The ad, which was released online Wednesday, is for Squarespace, the website builder and web publishing platform, as part of the company’s “Domains” campaign to encourage people to register sites before they’re scooped up by someone else. JohnMalkovich.com isn’t the real online home of a champion bass fisherman.
Indeed, Mr. Malkovich himself uses the site to sell his men’s wear. And he isn’t pretending to be a fashion designer.
“I always draw everything, correct prototypes, choose accessories, buttons, details,” Mr. Malkovich said of his process in a phone interview.
He recalled being in Vienna a few years ago, and visiting a museum there and being inspired by the painter Gustav Klimt.
“I remember seeing a painting called ‘The Piano Teacher,’” he said, “and going away from there and saying: ‘O.K., if we saw that kind of longish frock coat today, what would it look like? How would it be cut now?’”
While Mr. Malkovich, 63, is known for his acting onstage and in movies like “Dangerous Liaisons,” “Burn After Reading” and “Being John Malkovich,” he has long pursued a side career in fashion.
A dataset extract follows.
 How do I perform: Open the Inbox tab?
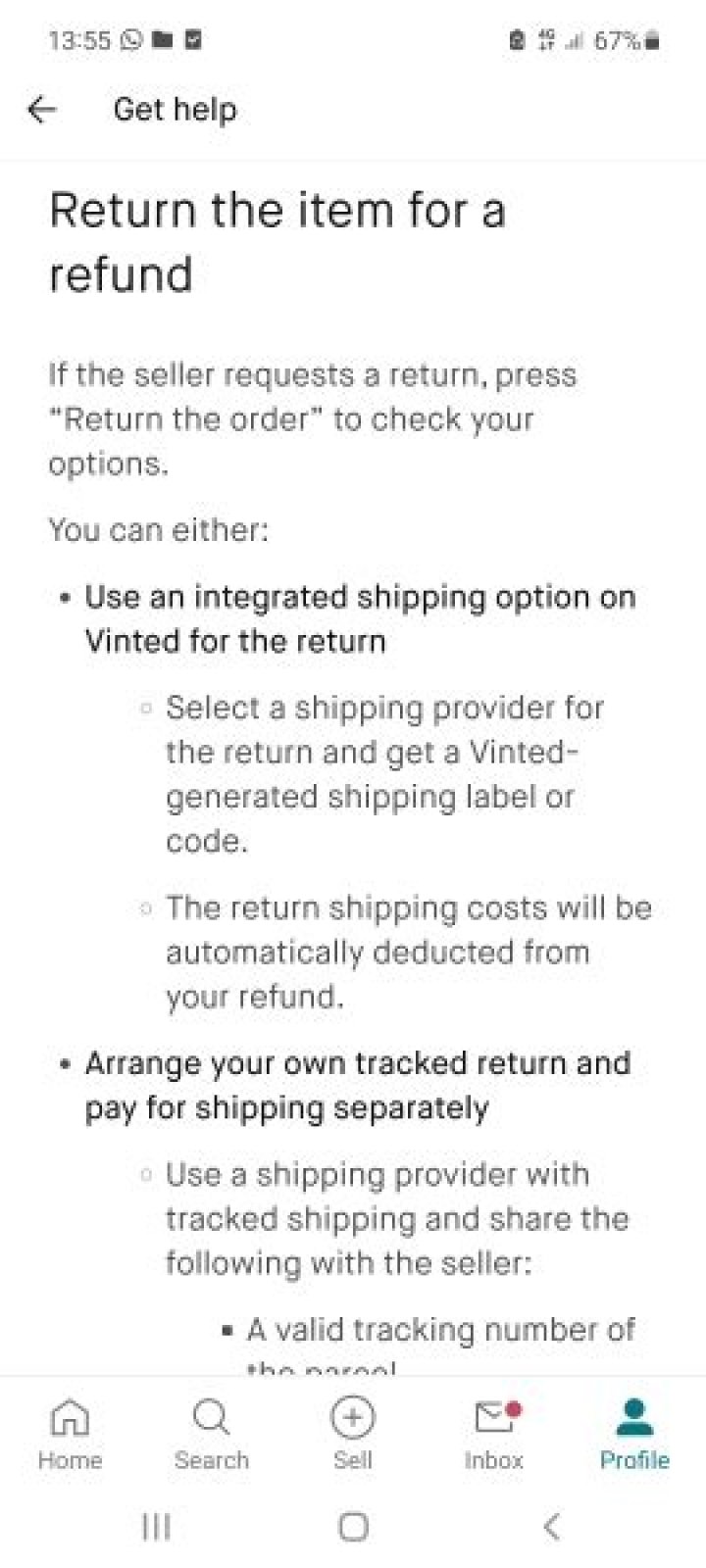494,1433
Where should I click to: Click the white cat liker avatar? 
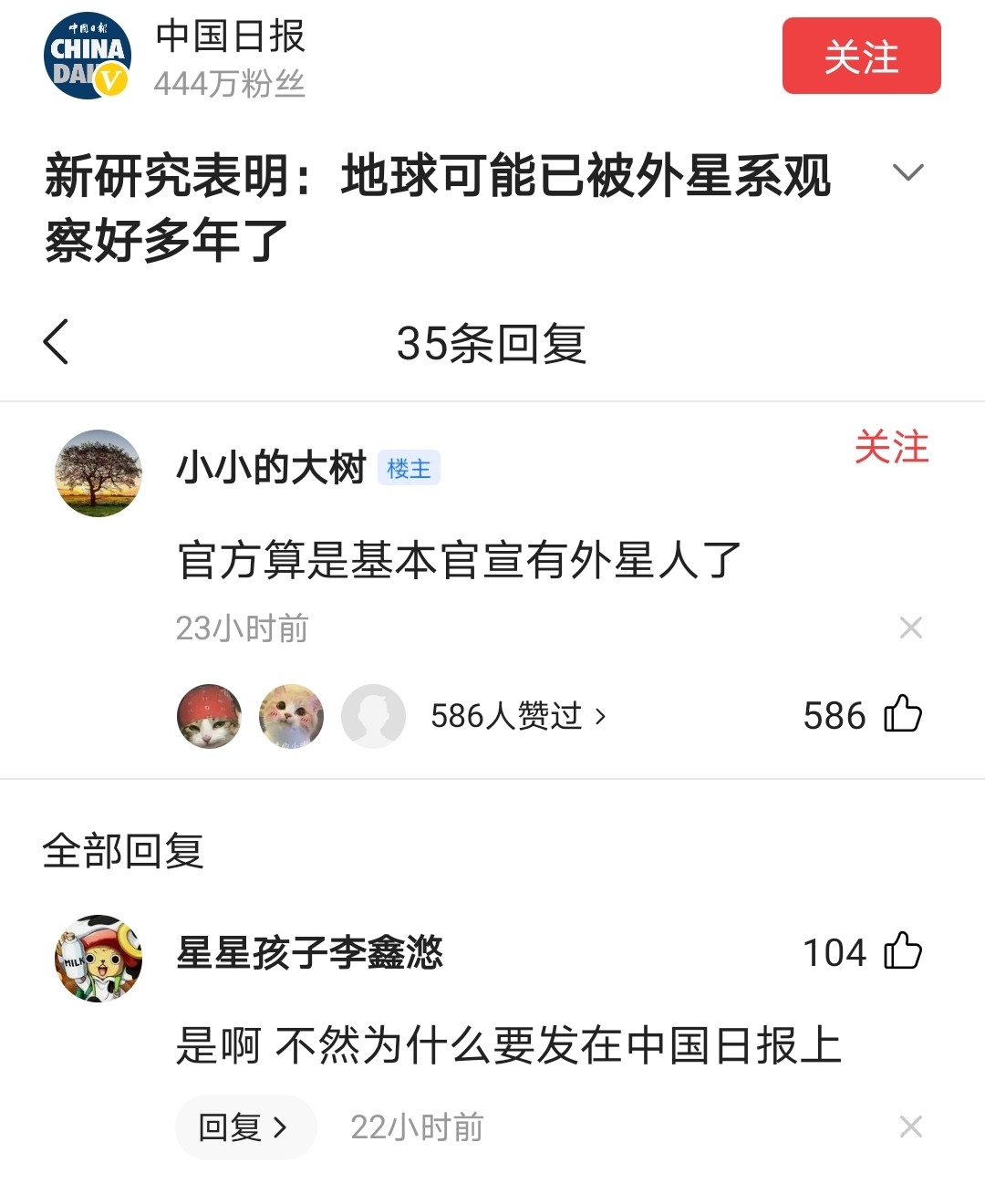coord(292,716)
In the early 2000s, he had a short-lived men’s wear line called Uncle Kimono, and made a documentary, “Flipping Uncle Kimono,” about a fashion show he planned to stage in Milan using judo fighters instead of models.
In 2010, he started a second line, Technobohemian, that featured Italian-made sportswear like woven shirts in fanciful patterns, cotton pants and ties.
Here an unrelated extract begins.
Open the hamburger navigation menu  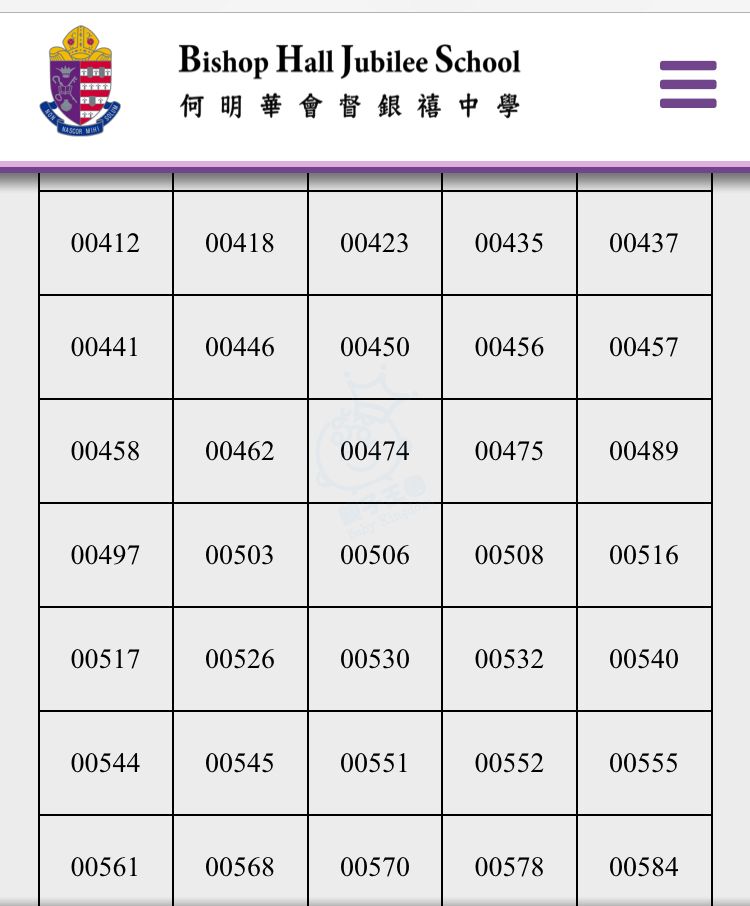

But the new line, he said, is the first time he is designing under his own name, and the Squarespace e-commerce site has given him the ability to circumvent fashion buyers and some complications of the industry.
“I never had an agent or professional organization behind me,” Mr. Malkovich said. “It’s just something I did. Now we’ll be set up to actually sell directly to people. That’s what I always wanted.”
His clothes have a theatrical quality, and, like the man himself, exist with no consideration to current trends. For shirting, he is a fan of the no-collar band collar, and his Birdbath Sweater ($580) has an unusual shawl collar laced with red ribbon. A red scarf of a silk-cotton blend ($139) is adorned with ghostly figures hand-drawn by Mr. Malkovich.
“They’re not this fall’s colors or this spring’s cut,” he said of his clothes. “That doesn’t really interest me.”
He added: “People have asked: ‘Who is this for? Is it for you? Who is the person who would wear it?’ I’m probably not very good at answering that.”
Mr. Malkovich finds the most pleasure in the process. For many years, he has attended the fabric fair in Paris known as Première Vision, where he spends hours selecting fabrics. He designs in a Paris atelier owned by his business partners, or, if he is traveling for work, in hotel rooms.
A three-minute film commissioned by Squarespace and released this month, “Journey,” captured Mr. Malkovich’s creative process and the struggles he’s faced to get people to take him seriously as a designer.
A second Squarespace ad featuring Mr. Malkovich will air during the Super Bowl, though the actor will not be watching. Instead, he will be in Paris, preparing for the fabric show, which runs from Feb. 7 to 9.
Nor will Mr. Malkovich be in New York to attend the coming New York Fashion Week: Men’s shows.
“Since I don’t follow this season’s trends, I’m not so motivated,” he said. “The whole blah blah blah of the runway shows — it’s not a form that rivets me.”